Il s’est éteint le grand Charles Aznavour, auteur, comédien, chanteur. Avec lui, la bohème a désormais un goût amer de nostalgie.

« Emmenez-moi au bout de la Terre », chantait-il.

Là-haut, on l’a entendu au moment où l’éternel saltimbanque, qui avait commencé le voyage à 9 ans et qui se préparait à partir en tournée à 94 ans. Peut-être que la mama est venue le chercher ?

Il était formi formi formidable d’une immense émotion, se racontant parfois aussi au fil de ses chansons « deux guitares », ou bien décrivait mieux que personne son milieu, le show business. « Je me voyais déjà », ou à l’ombre du show business. Mais, ce qu’il savait le mieux faire, c’était chanter l’amour comme personne. Ses chansons étaient de véritables tableaux où il décrivait les couples, nous racontait des histoires d’amour.

« Mourir d’aimer », « Que c’est triste Venise », « Mon amour, mon merveilleux amour », « Tu te laisses aller », « She », « Désormais », « Sur ma vie ». Il eut même un titre censuré parce que jugé trop érotique : « Après l’amour ».

Il fut le premier à oser avec courage et détermination parler d’homosexualité à une époque où l’on gardait le silence. Et son interprétation magistrale de « Comme ils disent » a prouvé l’excellence de son jeu de comédien.

Car, avec plus de 80 films et téléfilms, Charles Aznavour a maintes fois crevé l’écran.

Il est d’usage, à la mort d’une personnalité, que la presse s’embrase d’articles dithyrambiques, mais le dernier poète français qu’était Charles Aznavour, celui qui savait si bien croquer comme son peintre de la bohème ceux qui l’entouraient, et qui disait aux jeunes qui l’approchaient de vivre la vie jusqu’à la lie, a tiré en toute simplicité sa révérence avec sa classe habituelle.
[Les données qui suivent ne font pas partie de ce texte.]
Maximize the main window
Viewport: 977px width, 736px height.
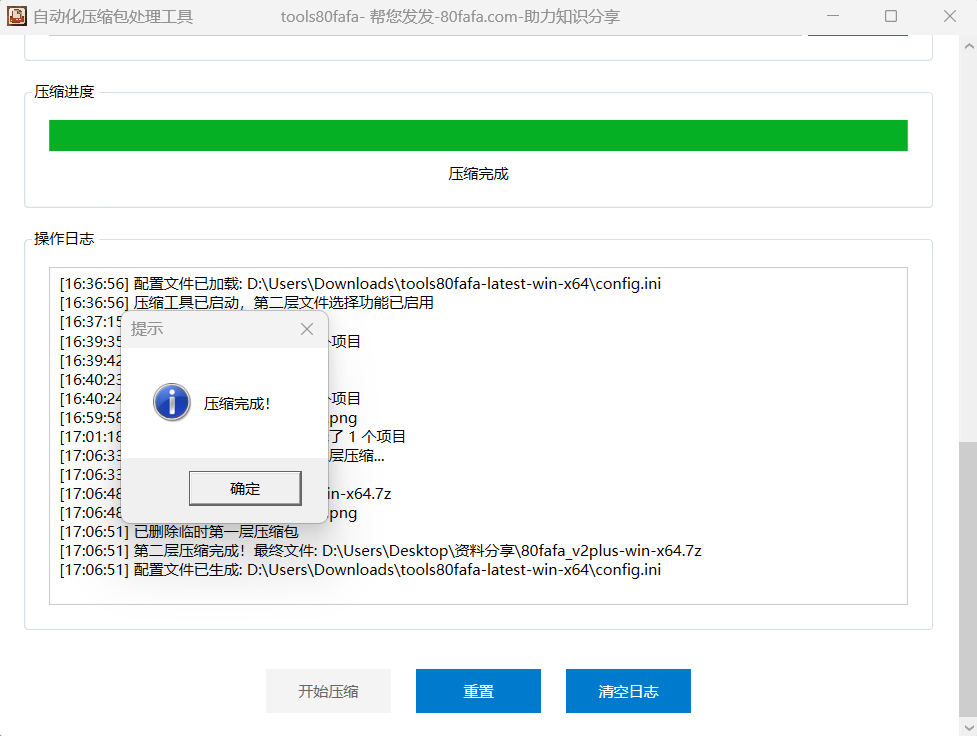coord(891,16)
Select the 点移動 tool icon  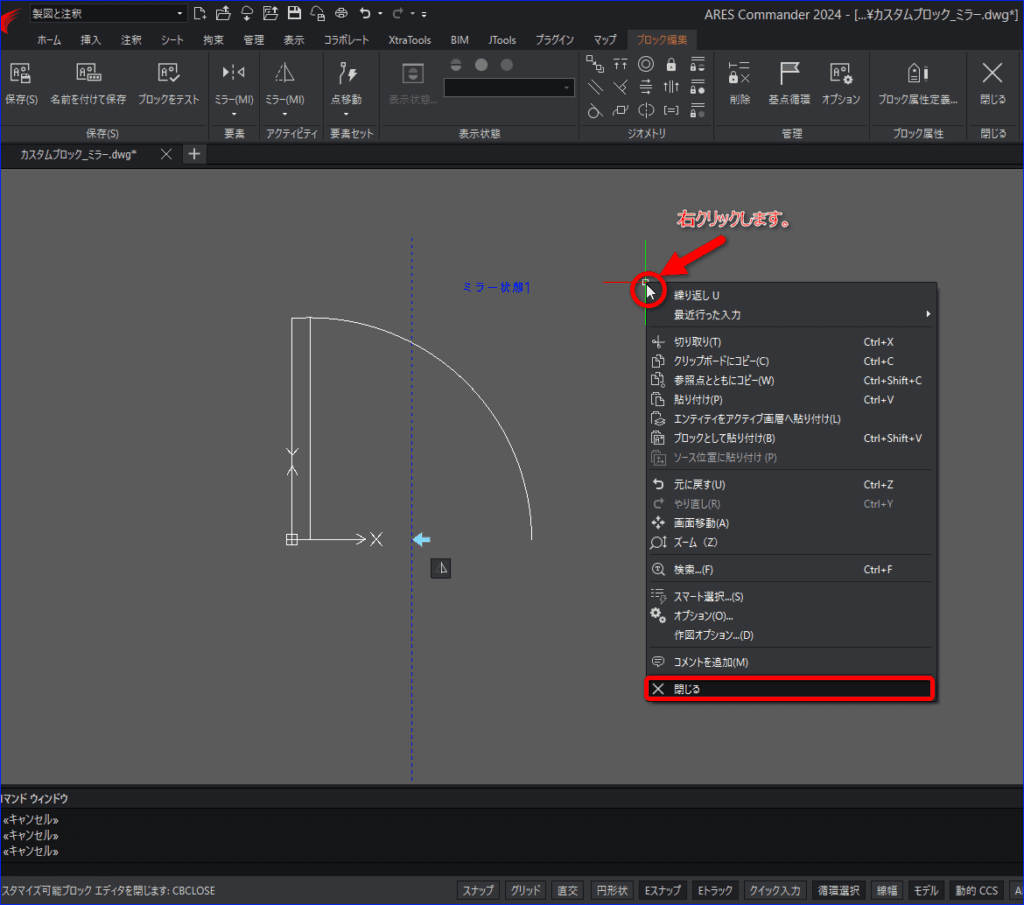pyautogui.click(x=347, y=74)
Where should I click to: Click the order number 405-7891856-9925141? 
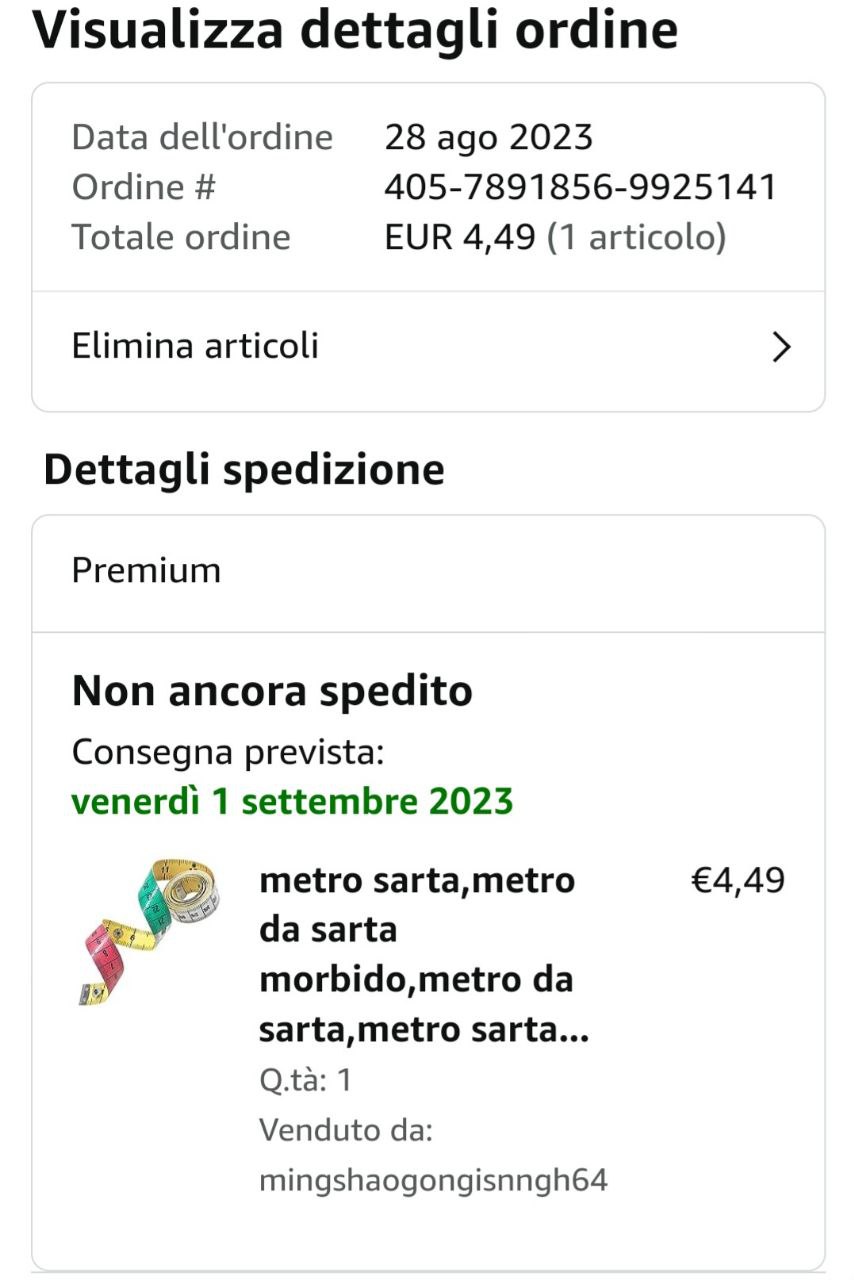580,187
Il laisse 18 millions d’enregistrements, 18 disques d’or, 150 millions de disques vendus et un éternel manque à nous tous.
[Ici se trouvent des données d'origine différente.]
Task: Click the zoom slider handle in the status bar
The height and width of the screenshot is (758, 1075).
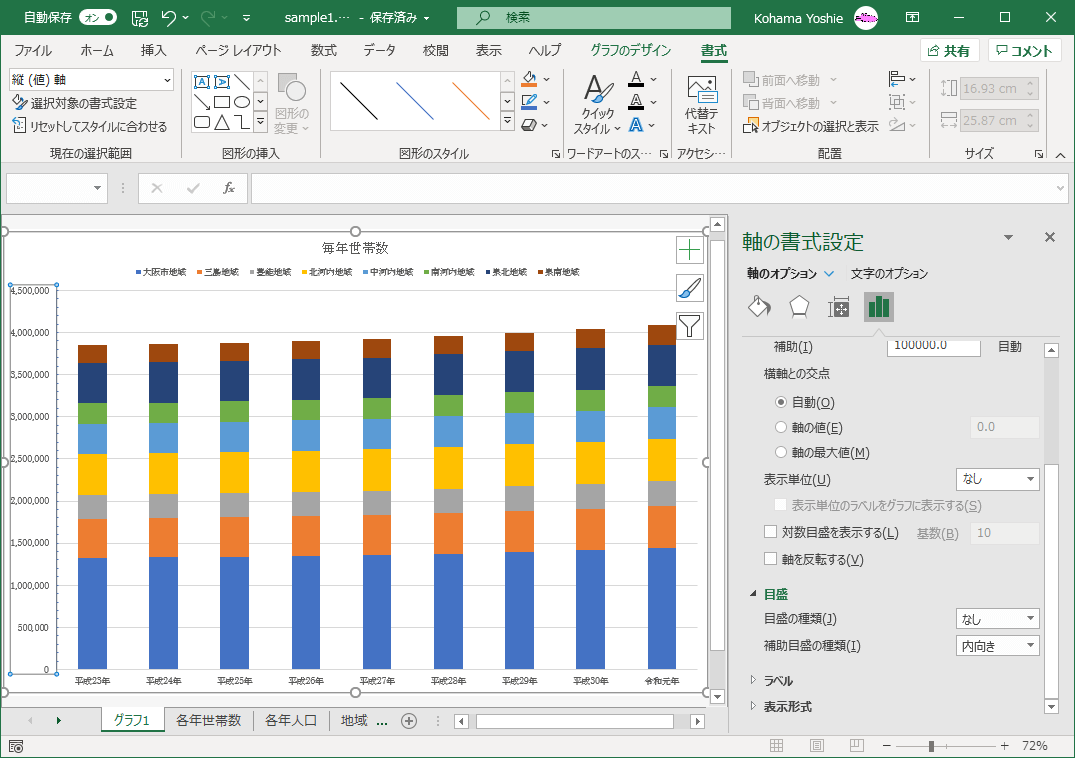Action: coord(931,746)
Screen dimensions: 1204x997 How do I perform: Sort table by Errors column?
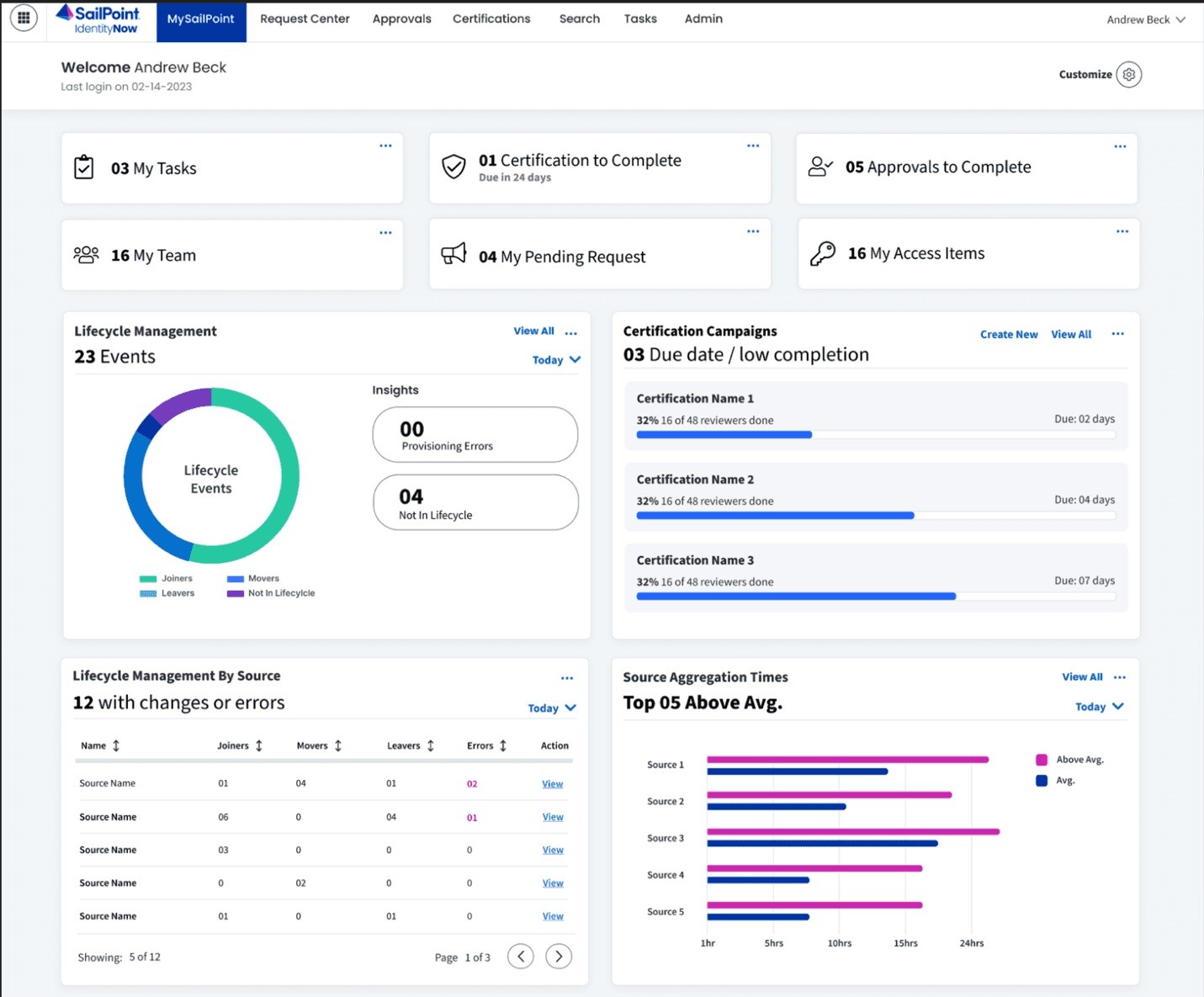[x=503, y=746]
Times magazine l’avait adoubé en le déclarant « le plus grand chanteur du siècle », lui qui, en 1948, avait découvert l’Amérique au bras d’Edith Piaf.

Sylvie Vartan, Johnny Hallyday, le môme rebelle qui vécut chez lui 2 ans, Juliette Greco, récemment Françoise Fabian et d’autres qui ont chanté avec lui en duo : Zaz Kherry, James, Grand corps malade. Tous lui doivent une fière chandelle pour la beauté de ses textes et de sa musique.

Pour moi comme pour tant d’autres, il est parti, emportant un pan de mon enfance.

Cette voix un peu enrouée, ce sourire de gamin, ses yeux pétillants, cette silhouette mince et nerveuse qui se dessinait sur la scène, ses bras qui savaient serrer contre son cœur tout un peuple en détresse lorsque la Terre se fâcha en Arménie, faisant beaucoup de morts. Il est parti rejoindre une autre troupe. « Viens voir les comédiens, les magiciens. »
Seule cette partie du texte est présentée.